Britain did not transform itself for this wedding, not the way it did in 1981. Royal-wedding street parties were popular in London and the southeast of England, but hard to find elsewhere. The country did shut itself down, but only because it was a national holiday. Pride in the young royals was mixed with sardonic jokes about the sexual and political foibles of their parents' generation.

"It's a good day out, isn't it, and we ought to wish them well because they're ours," said Panchali Hassan, 41, who wore a Union Jack hat and whose siblings and their children drank beer and gossiped the morning away. "I don't care for the politics; it doesn't matter whether there's a king or queen, but I love to see it all."

That, in fact, seemed to be the overwhelming motive for the countless Americans who flew over to watch the wedding - and whose TV networks devoted much time and enthusiasm to the event.

"Nobody does it like the English - they know how to have a wedding, and everyone's invited," said Yvonne Jobe, a retired nurse from Atlanta, who flew to London on a whim with her friend Janice Cranston. "We don't have princes and princesses in the States, and we don't have any need for them. But they sure have them here, and it's worth coming to see them."

When viewed from a distance, the wedding was largely a vast exercise in crowd control, with the teeming crowd penned in by at least 5,000 police officers and a very visible presence of undercover officers, intelligence officials and rooftop snipers (even the carriage footmen had automatic weapons beneath their ceremonial finery).
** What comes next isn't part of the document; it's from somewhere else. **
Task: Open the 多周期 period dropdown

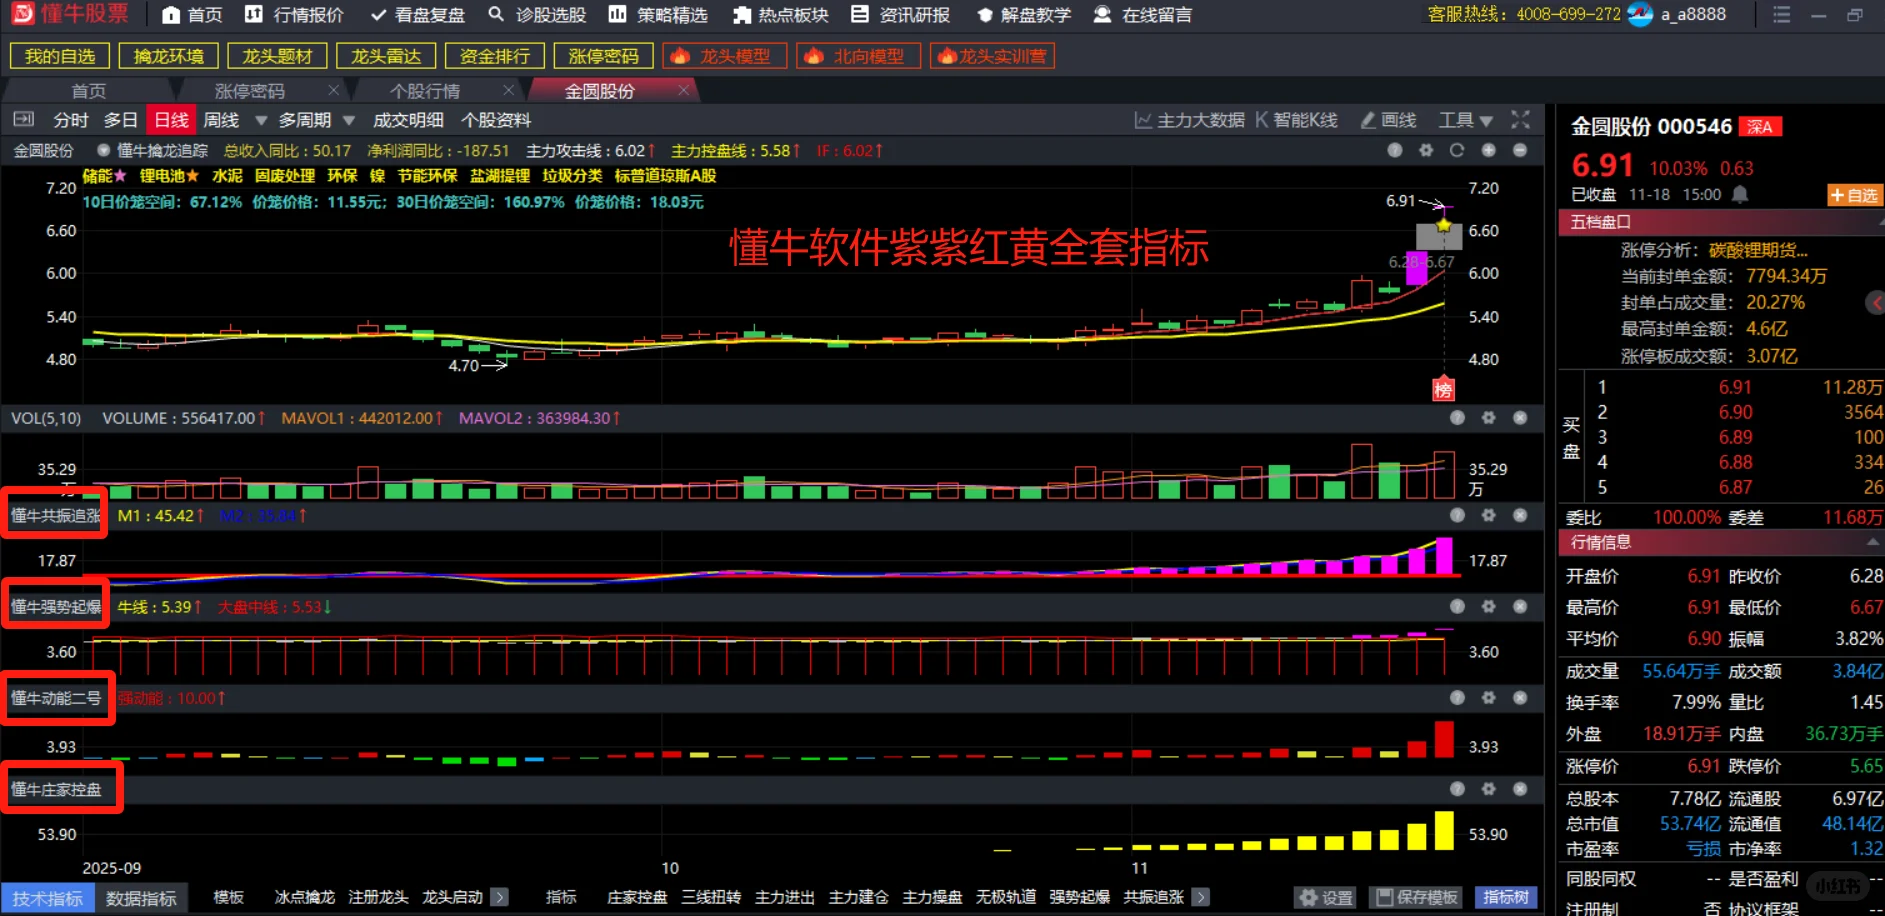Action: 312,119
Some of this was less than subtle: The police announced Friday that there had been 52 arrests, and many of them had been pre-emptive arrests under a special act that allows people to search, unmask and lock up anyone who looks suspicious. Two or three anti-monarchy protests, one in Soho Square, were disbanded in the morning before they had a chance to form, in what some activists called an overly heavy-handed use of police power.

But for the most part, neither the arrests nor the crowd control were necessary. Most people had come not to be passionate monarchists or wild enthusiasts, but to unfold a chair on the sidewalk, open a beer, and use the ceremony as a handy backdrop for a holiday street party.